*Directions*
Below are records; copy every line among them that contains the word "will".

*Records to process*
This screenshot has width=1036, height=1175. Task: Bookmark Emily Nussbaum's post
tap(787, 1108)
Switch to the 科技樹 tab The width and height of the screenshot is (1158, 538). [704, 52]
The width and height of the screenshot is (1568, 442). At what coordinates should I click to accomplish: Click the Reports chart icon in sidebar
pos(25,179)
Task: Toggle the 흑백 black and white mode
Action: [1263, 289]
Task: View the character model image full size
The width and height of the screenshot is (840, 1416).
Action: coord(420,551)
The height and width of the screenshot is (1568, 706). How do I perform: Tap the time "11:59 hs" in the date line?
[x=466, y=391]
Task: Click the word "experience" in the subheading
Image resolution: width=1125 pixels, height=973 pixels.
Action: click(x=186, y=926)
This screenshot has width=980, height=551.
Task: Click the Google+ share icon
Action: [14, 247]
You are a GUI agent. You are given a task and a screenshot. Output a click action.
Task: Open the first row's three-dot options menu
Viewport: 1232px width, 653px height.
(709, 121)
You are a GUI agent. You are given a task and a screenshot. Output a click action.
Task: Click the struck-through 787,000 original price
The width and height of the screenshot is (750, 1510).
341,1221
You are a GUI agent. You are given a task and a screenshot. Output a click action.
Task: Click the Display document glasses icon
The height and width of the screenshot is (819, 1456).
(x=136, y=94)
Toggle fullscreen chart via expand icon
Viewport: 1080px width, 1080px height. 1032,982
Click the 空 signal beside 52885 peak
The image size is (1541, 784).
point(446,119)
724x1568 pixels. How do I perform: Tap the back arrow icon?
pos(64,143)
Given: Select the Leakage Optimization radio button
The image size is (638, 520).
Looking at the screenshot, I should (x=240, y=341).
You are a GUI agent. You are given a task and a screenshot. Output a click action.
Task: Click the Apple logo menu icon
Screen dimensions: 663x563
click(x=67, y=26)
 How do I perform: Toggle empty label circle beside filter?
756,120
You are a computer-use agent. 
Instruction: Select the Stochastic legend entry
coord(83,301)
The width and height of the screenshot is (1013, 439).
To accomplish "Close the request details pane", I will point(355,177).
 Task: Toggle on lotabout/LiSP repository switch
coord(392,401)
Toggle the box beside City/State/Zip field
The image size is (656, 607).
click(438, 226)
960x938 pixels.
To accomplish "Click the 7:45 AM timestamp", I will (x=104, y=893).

*Output for this task*
To accomplish "Close the request details pane", I will point(355,177).
To accomplish "Click the 7:45 AM timestamp", I will (x=104, y=893).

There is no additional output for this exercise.